Irvington man snared in Park Avenue Bank insurance scam case
A former investment banker from Westchester County was arrested Monday for allegedly aiding the former head of Park Avenue Bank and two others in a scheme to siphon millions of dollars in assets from an Oklahoma insurance company.
Allen Reichman, 52, was arrested at his Irvington home and brought to U.S. District Court in Manhattan to face charges of conspiring to commit wire fraud. He faces up to 20 years in prison if convicted.
In 2008 and 2009, prosecutors charged, Reichman worked closely with Charles Antonucci, the convicted former CEO of Park Avenue Bank, to defraud Oklahoma regulators in a manner that allowed Antonucci to purchase an insurance company there.

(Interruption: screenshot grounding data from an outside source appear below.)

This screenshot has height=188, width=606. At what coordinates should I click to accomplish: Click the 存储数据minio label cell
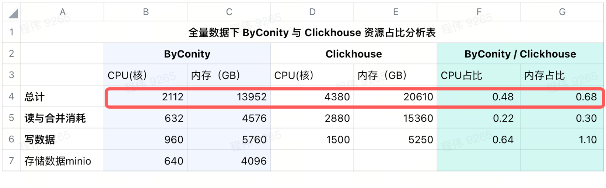(62, 161)
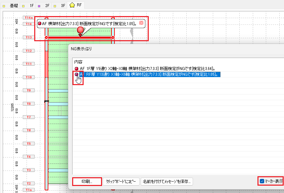
Task: Click the Y14a grid axis label
Action: pos(29,17)
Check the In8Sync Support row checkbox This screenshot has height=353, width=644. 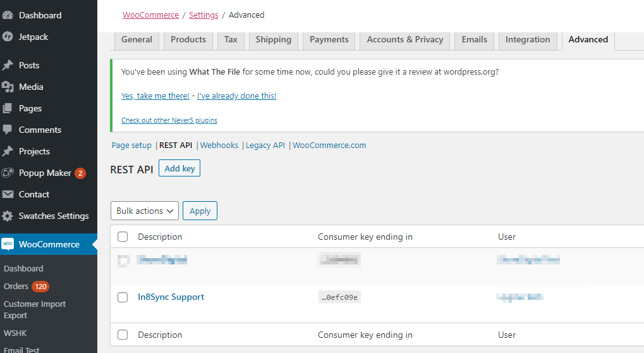123,297
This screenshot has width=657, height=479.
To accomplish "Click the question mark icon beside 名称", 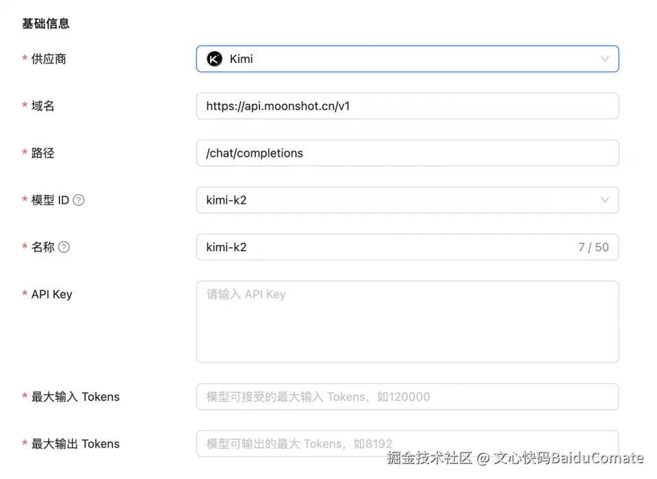I will point(64,248).
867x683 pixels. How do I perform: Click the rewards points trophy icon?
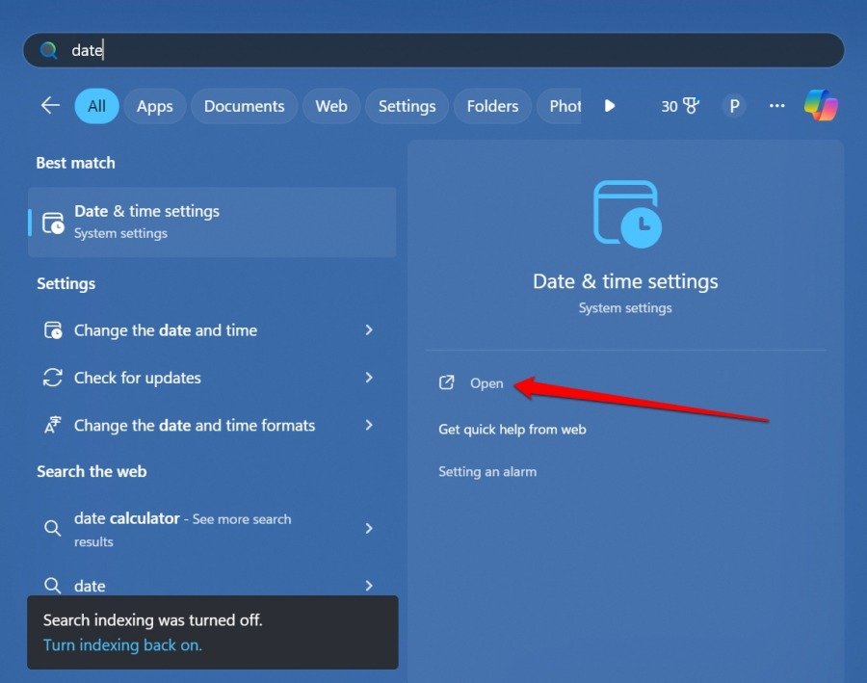690,106
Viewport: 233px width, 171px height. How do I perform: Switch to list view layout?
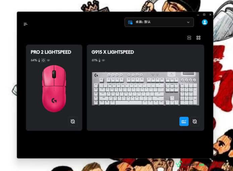(x=189, y=38)
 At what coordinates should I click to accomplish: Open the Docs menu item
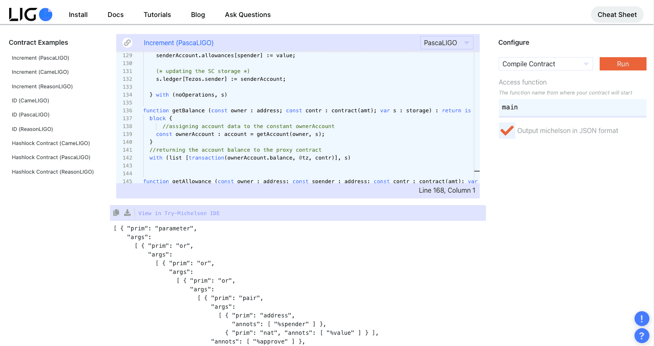coord(115,15)
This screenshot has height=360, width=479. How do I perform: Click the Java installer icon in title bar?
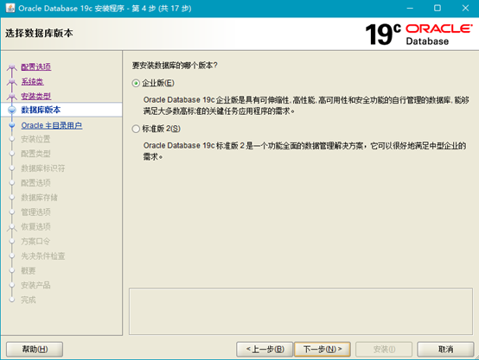[x=10, y=8]
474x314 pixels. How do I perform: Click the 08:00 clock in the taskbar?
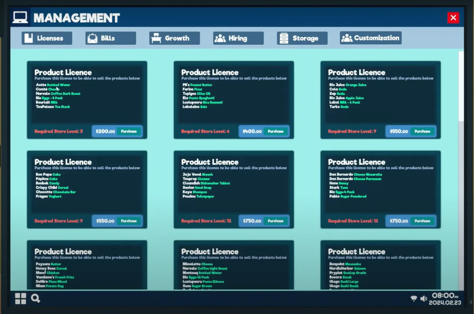coord(443,296)
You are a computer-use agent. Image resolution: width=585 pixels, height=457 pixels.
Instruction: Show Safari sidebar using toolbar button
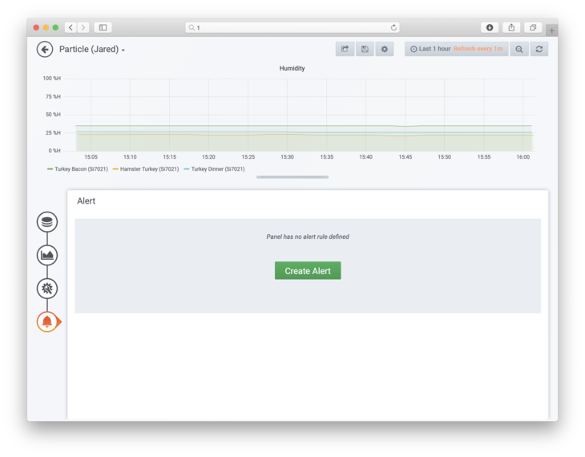(x=103, y=27)
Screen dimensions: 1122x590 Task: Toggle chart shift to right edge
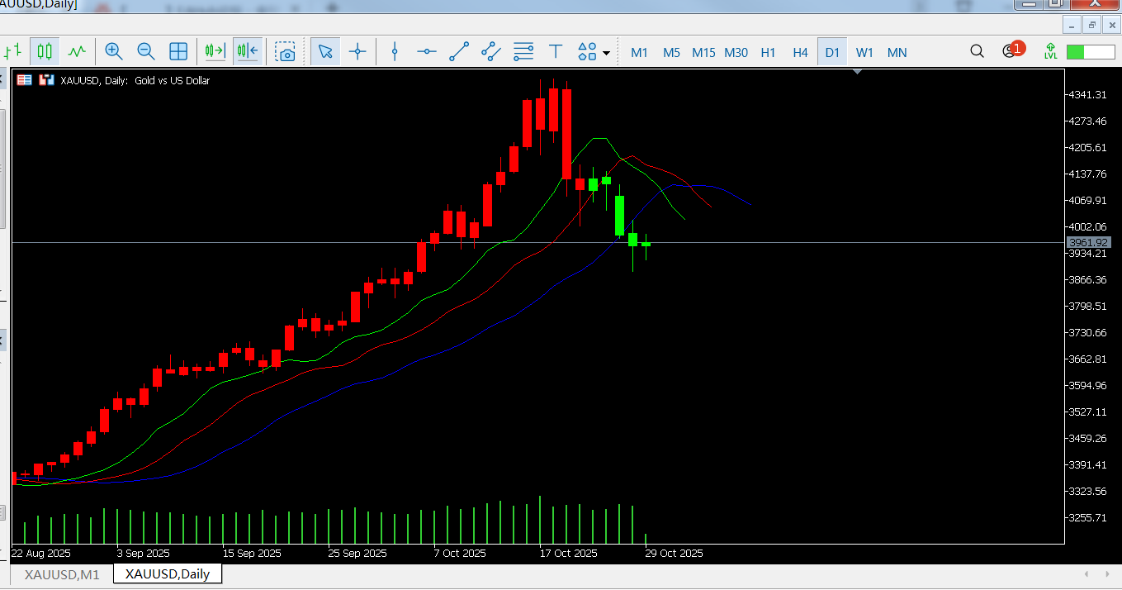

Antonucci pleaded guilty to fraud in connection with the case two years ago.
Prosecutors said Reichman directed Antonucci to sign a letter that gave false information about collateral Antonucci was using to secure a loan used to purchase Providence P&C, the Oklahoma insurance company.
After Oklahoma regulators were duped into approving the sale, Antonucci and others managed to plunder the company of millions of dollars in assets, prosecutors charged.
Reichman received hundreds of thousands of dollars in commissions as a result of fraudulent transactions engineered by Antonucci and Kentucky businessman Wilber Anthony Huff, according to prosecutors.
In November 2009, the Oklahoma insurance company was declared insolvent after its assets were plundered by Antonucci and others, prosecutors charged.
"We will not tolerate those who steal from taxpayers for their personal gain," said Preet Bharara, the U.S. attorney for the Southern District of New York, who announced the unsealing of a 13-count indictment.
Also arrested Monday was Huff, 51, whom prosecutors accuse of evading $50 million in federal taxes and masterminding financial fraud schemes that netted $100 million.
Matthew Morris, 37, the former senior vice president of Park Avenue, was charged with conspiring to commit bank bribery, bank and insurance fraud and the theft of $2.3 million from a publicly traded company.
"The unifying theme of the charges unsealed today is dishonesty," said Mary Galligan, the FBI's acting assistant director in charge. "As alleged, the defendants conspired to deceive bank regulators, insurance regulators and investors, all with the aim of concealing their self-dealing and the diversion of funds into their own pockets."